Важнейшую роль в плане художественного воплощения поэтического содержания играет метро-ритмический строй стихотворения, который можно трактовать как 6-стопный хорей с цезурным стяжением на 3-й стопе и регулярным мужским каталектическим окончанием (Х6цс1). «У камина» - единственное стихотворение Гумилева, написанное по этой метро-ритмической схеме. В силу редкости данной формы повторное обращение к ней предопределило бы неминуемую узнаваемость ритма, интонации, а значит, возникли бы неизбежные при этом семантические параллели, чего поэт и постарался избежать.

Ритм произведения, на первый взгляд, достаточно прост и однообразен, хотя и не исключает нетривиальных ритмических модуляций ("Руки на груди, он стоял один" - 0.321. или "Восемьдесят дней шел мой караван" - 0.303).
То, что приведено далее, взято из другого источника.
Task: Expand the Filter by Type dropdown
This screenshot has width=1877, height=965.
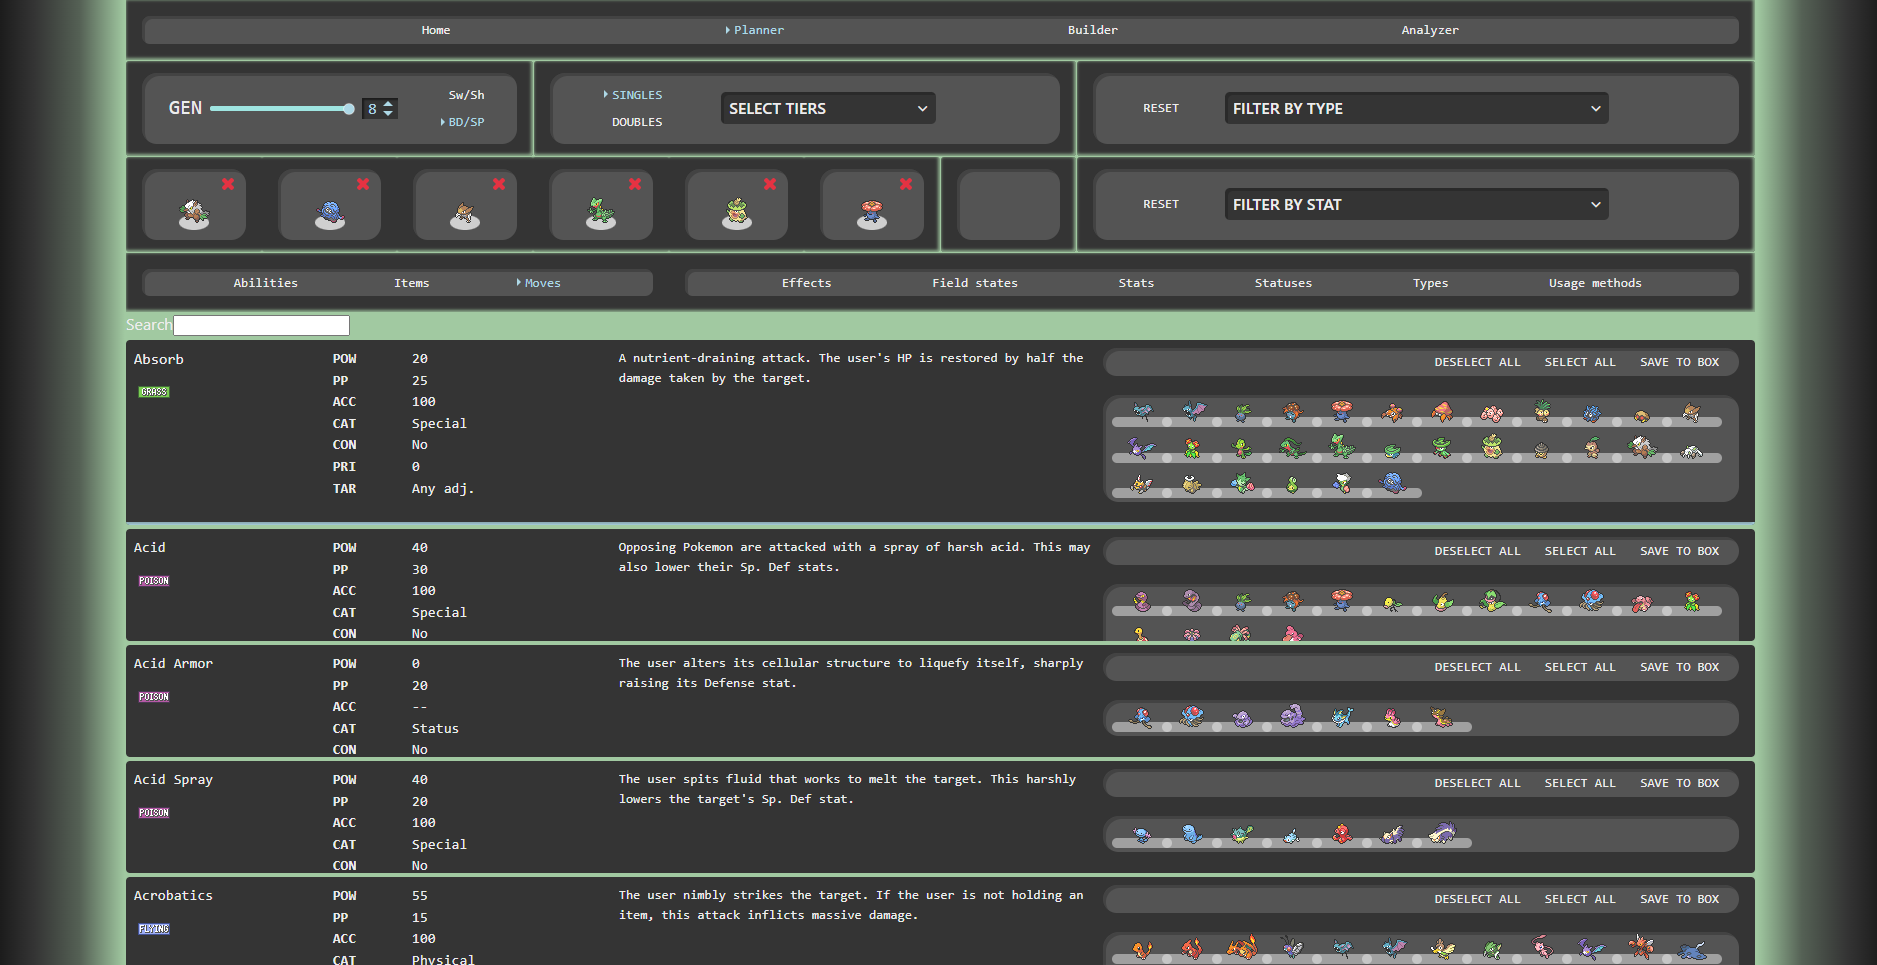Action: [x=1416, y=109]
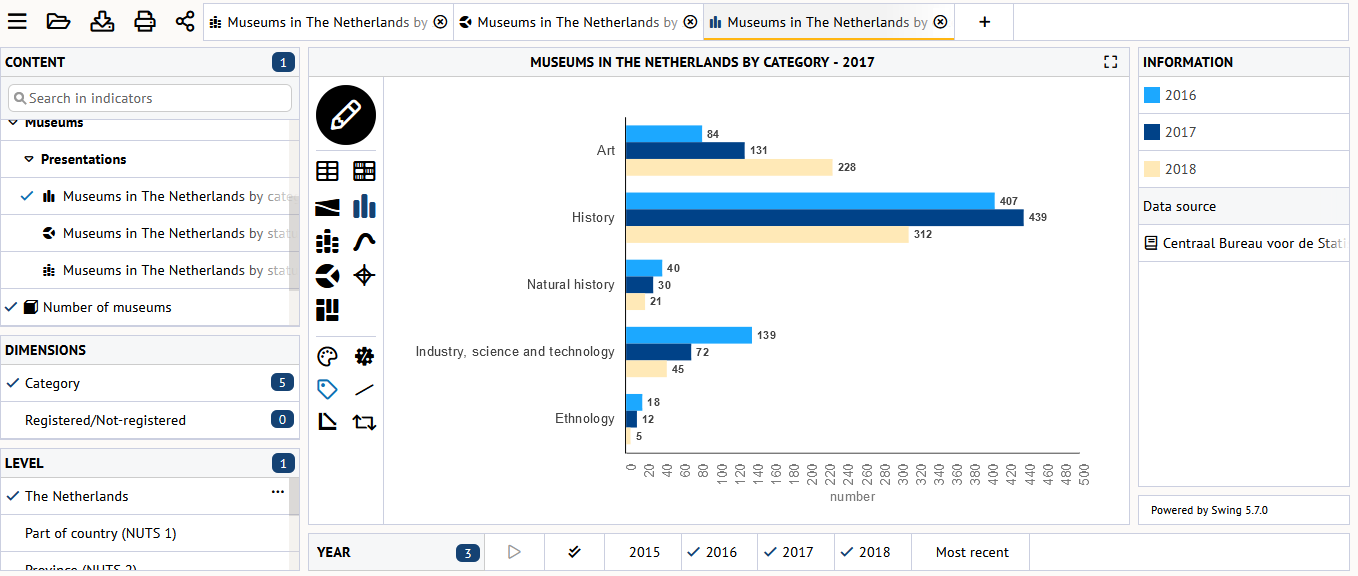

Детальный анализ ритмики подтверждает ее строгую, чуть ли не математическую заданность, обнаруживая при этом  и функциональную значимость ритмического движения. Ритмические формы, использованные в 1-й и 2-й строфах, представляют уравновешенное сочетание самой стабильной формы, декларирующей образ метра, - 2.121., и следующей по частотности 0.321., со сдвигом ударения на начальный слог; их чередование настолько равномерно, что можно было бы говорить как о стиховом, так и о строфическом логаэде, продлись оно и в дальнейшем. Заметим, несколько забегая вперед, что в экспозиции значимо отсутствуют наиболее будоражащие ритмические формы с нулевыми междуиктовыми интервалами, т.е. со стыком двух ударных слогов, зато заключительное двустишие целиком составлено из них. Центральная часть баллады - заключенный в кавычки монолог лирического героя, повествующего о своем героическом прошлом и постыдном, с его точки зрения, настоящем. Его взволнованная, полная отважной экспрессии речь соответствующим образом оформлена и ритмически. Соотношение форм с нулевыми интервалами и без оных: 10 к 10. При этом обращают на себя внимание следующие закономерности: форма 2.121. тяготеет к констатирующе-повествовательным строфам, открывая их (3,5,10,12), в том числе и обе части лирического монолога (в строфах 3 и 10), или заполняя целиком (6, 11); форма 0.321. оказывает ей поддержку, завершая строфы (5 и 8); формы с нулевыми междуиктовыми интервалами обслуживают отдельные стихи и полные строфы (4,7,9,13), отмеченные наивысшим накалом драматизма.  Неудивительно, что именно они и подводят итог в концовке баллады: «И тая в глазах злое торжество, (2.103.) / Женщина в углу слушала его» (0.303.).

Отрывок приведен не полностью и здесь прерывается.